Fenestrated or branched endovascular aneurysm repair (F/BEVAR) for thoracoabdominal or complex aortic aneurysm patients “is not cost-effective at two years” compared with open repair, particularly for patients with para/juxtarenal abdominal aortic aneurysms and infradiaphragmatic thoracoabdominal aortic aneurysms.
“F/BEVAR have shown encouraging results in the treatment of complex aortic aneurysms,” said Morgane Michel (URC Eco Ile de France, AP-HP; Université Paris Diderot-Sorbonne Paris Cité; UMR 1123, INSERM, France), who presented the data at the European Society for Vascular Surgery annual meeting (ESVS; 19–22 September, Lyon, France). “However, these approaches also have limitations. There have been no randomised controlled trials comparing them with open repair, their use is associated with frequent repeat interventions, and they have high costs with no economic evaluation.”
Michel and colleagues used the French national discharge database as the source for the open repair patients in this trial, which records all acute-care hospital admissions with diagnoses, surgical procedures, length of stay, and so on, for payment purposes. For F/BEVAR patients, the multicentre, prospective, single-arm WINDOW registry was used, which collected case report form data and was merged with hospital discharge data. The comparison in this case was based on the two groups’ discharge data.
The open repair group consisted of 1,678 patients. The 268 F/BEVAR patients underwent these procedures as they were at high risk for open surgery, with an abdominal aortic aneurysm >50mm in men or >45mm in women, with or without thoracic aortic aneurysm >55mm for men or >50mm for women, and with an infrarenal neck <10mm in length or extent of the aneurysm to the suprarenal aorta. Emergent and ruptured aneurysms and aortic dissections were excluded.
Open repair patients had the same exclusion criteria as in the registry, whenever possible, Michel said.
The F/BEVAR cohort was significantly older (71.6 vs 69.2 years, p<0.001). There was no difference in Charlson index between the groups, but dyslipidemia, hypertension, chronic pulmonary disease and congestive heart failure were more frequent and peripheral arterial occlusive disease was less frequent for F/BEVAR patients.
For analysis, the research team used a multivariate Cox model, propensity score matching between F/BEVAR and open repair patients based on age, sex, type of aneurysm and Charlson index, and bootstrap analysis.

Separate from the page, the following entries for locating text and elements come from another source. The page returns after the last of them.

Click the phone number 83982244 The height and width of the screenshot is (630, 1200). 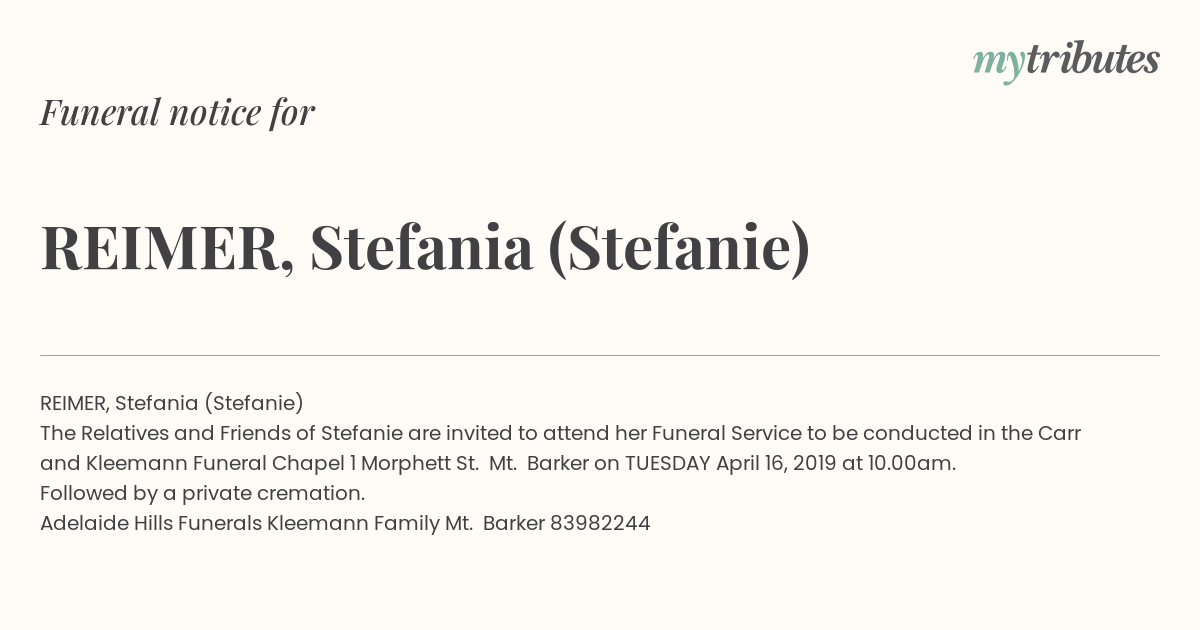(x=600, y=523)
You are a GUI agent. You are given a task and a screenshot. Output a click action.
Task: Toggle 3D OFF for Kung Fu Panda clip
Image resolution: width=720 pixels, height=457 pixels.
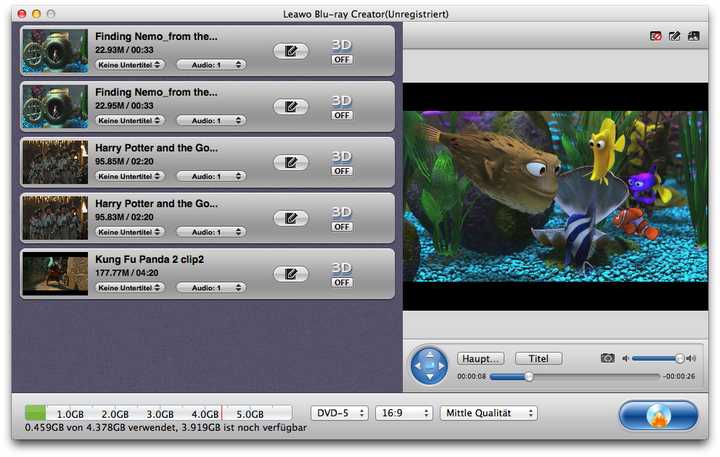tap(342, 282)
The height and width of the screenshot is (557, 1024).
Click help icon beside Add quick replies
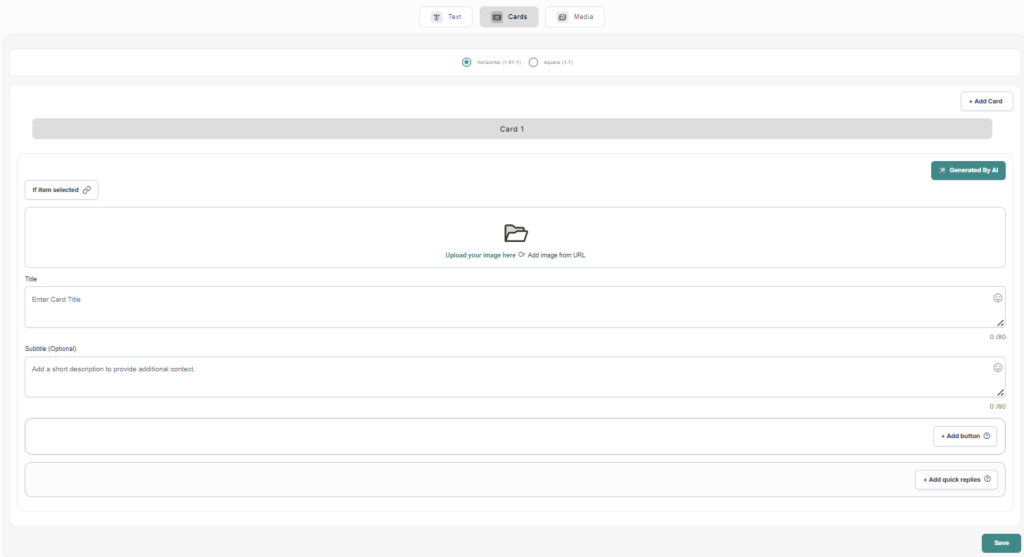(x=987, y=479)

At two years, the overall mortality for the F/BEVAR group was higher but not significantly so than for the open repair group. Similarly there was no difference between the two groups for para/juxtarenal abdominal aortic aneurysms, infradiaphragmatic thoracoabdominal aortic aneurysms, and supradiaphragmatic thoracoabdominal aortic aneurysms. Multivariate regression found no association between mortality and F/BEVAR treatment. After propensity score matching (n=720), matched mortality was identical in the two groups.
Patients were more likely readmitted as a result of a cardiovascular event in the F/BEVAR group, and the mean number of readmissions per patient was higher for F/BEVAR than for for open repair.

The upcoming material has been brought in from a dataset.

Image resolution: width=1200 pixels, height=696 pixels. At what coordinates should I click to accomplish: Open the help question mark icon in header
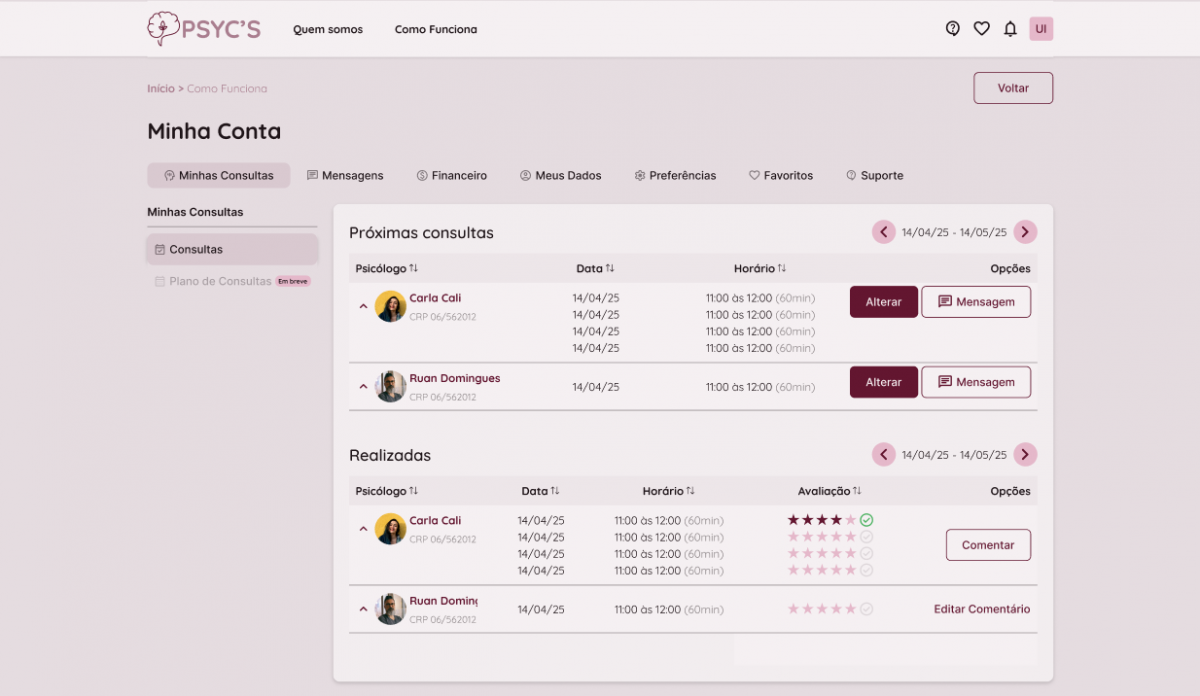pos(952,29)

The two-year mean cost for all F/BEVAR patients was significantly higher than for open repair patients. The difference was also significant for para/juxtarenal aneurysms and infradiaphragmatic aneurysms, but not for supradiaphragmatic.

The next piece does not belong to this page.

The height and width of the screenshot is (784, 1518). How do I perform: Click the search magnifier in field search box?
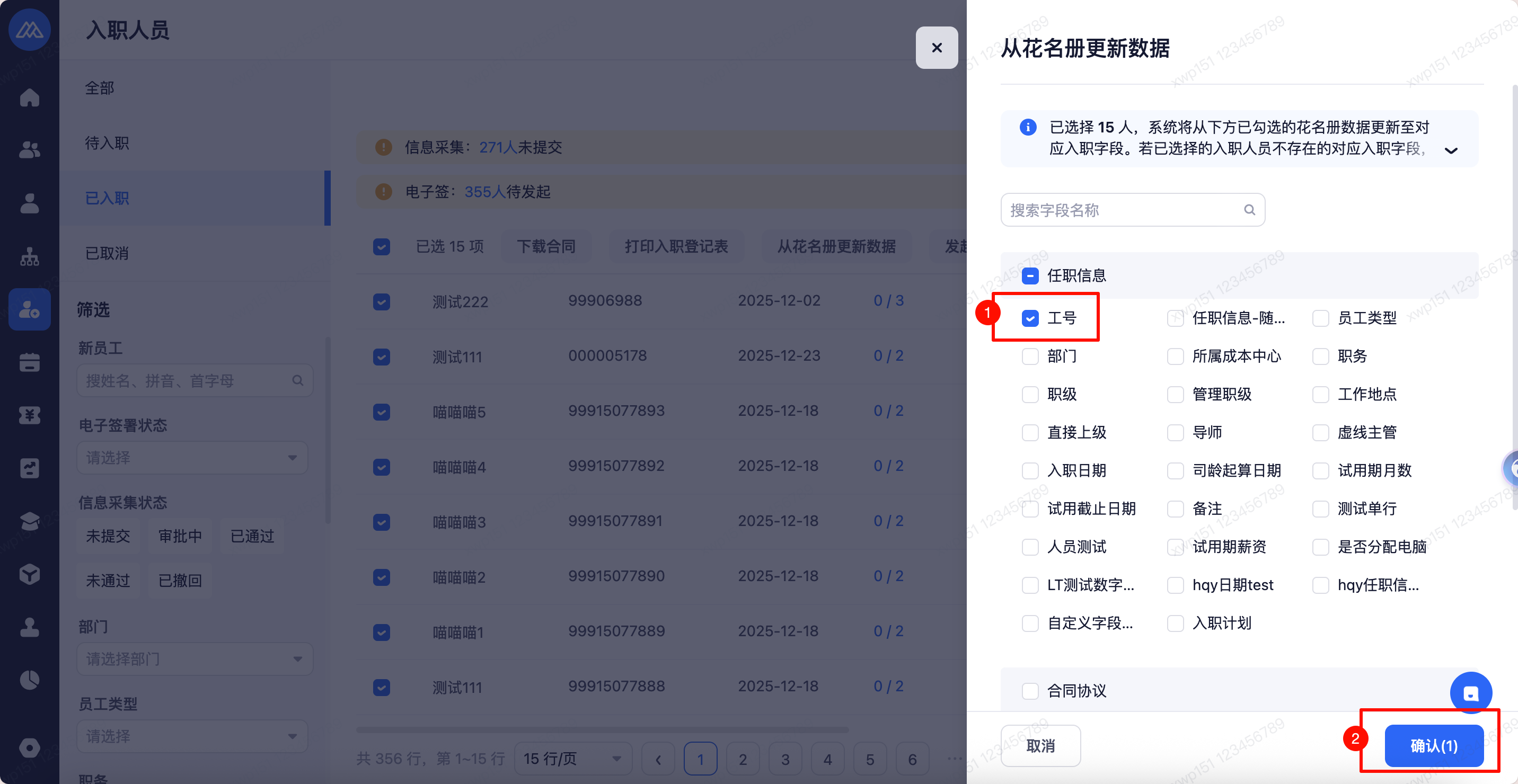(1249, 210)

“F/BEVAR is more costly and less effective than open repair at two years,” Michel told delegates. “In the population-matched with propensity score, the incremental cost-effectiveness ratio is €405,960,000 per death averted. As such, this approach is unlikely to be cost-effective.”
“These results are robust to sensitivity analyses, and F/BEVAR does not appear to be justified in patients who are eligible for open repair, particularly patients with para/juxtarenal abdominal aortic aneurysms and infradiaphragmatic thoracoabdominal aortic aneurysms.”